Banks Win Again: CFTC Caves, SEC Opens Door Wide Open to Fraud

http://www.nakedcapitalism.com/2013/07/banks-win-again-cftc-caves-sec-opens-door-wide-open-to-fraud.html

I’m going to be brief, in part because the CFTC’s probable demonstration of lack of gumption is still in play, while the SEC’s was expected but nevertheless appalling. But the bottom line is that even though we seem some intermittent signs of the officialdom recognizing that big banks remain a menace to the health and well-being to the general public*, the measures to constrain them continue to be inadequate.

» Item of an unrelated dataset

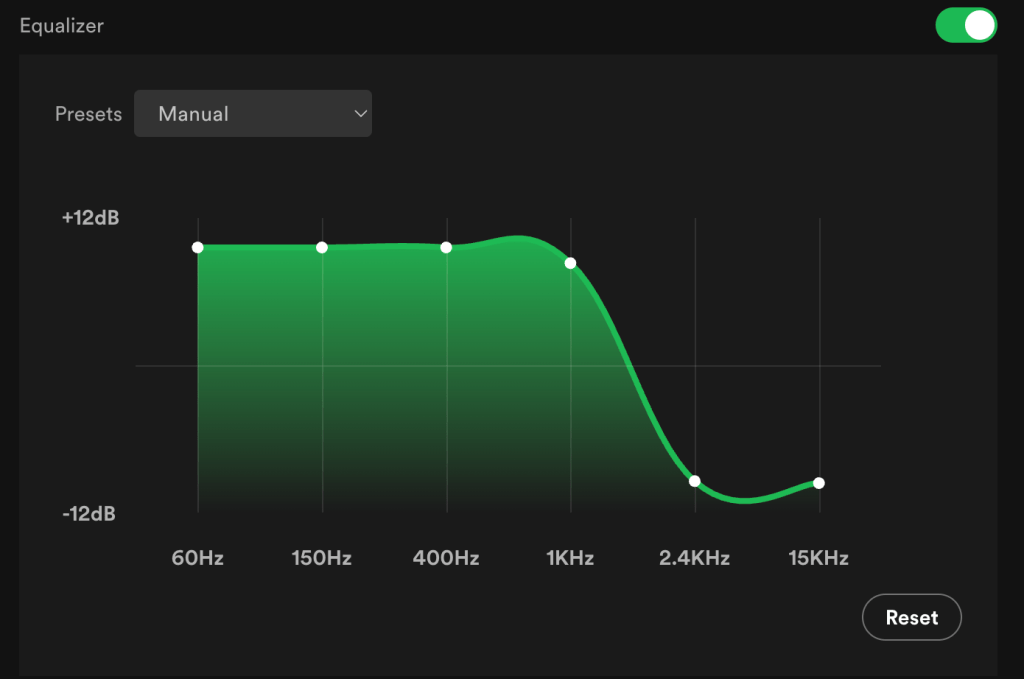Turn off the Equalizer toggle switch
The width and height of the screenshot is (1024, 679).
[966, 25]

As readers may recall, CFTC chairman Gary Gensler was in a position to stare down bank efforts to water down critical provisions of Dodd Frank on derivatives (see here for details of the issues at stake). The short version is that Gensler did not have the votes among his commissioners to support his position since the Administration had managed to appoint a bank stooge as one of the Democrats. However, Gensler controlled the agenda. That meant he had the option of not putting the matter to a vote of his fellow commissioners at all, which meant Dodd Frank would become effective as written (mind you, normally legislation does legitimately require some tweaking since the legislative language may be imprecise or not mesh well with existing rules).

What appears to have forced Gensler to relent was not the CFTC politics, but bank refusal to prepare, which meant they could stamp their feet and say if Gensler did not back down, the markets would blow up and it would all be his fault. From the Financial Times:...

...US based branches of foreign banks won’t have to comply with CFTC rules/deadlines.

Hedge funds may be considered US persons but if they deal through London they’ll escape CFTC rules, at least untill Europe finalizes their comparable rules.

Non US swap dealers will not need to comply with CFTC requirements/deadlines from this point.

Now the deal is still not final and the deadline is Friday, but with so much allegedly at stake, I’d expect this to at worst be ironed out by the end of the weekend...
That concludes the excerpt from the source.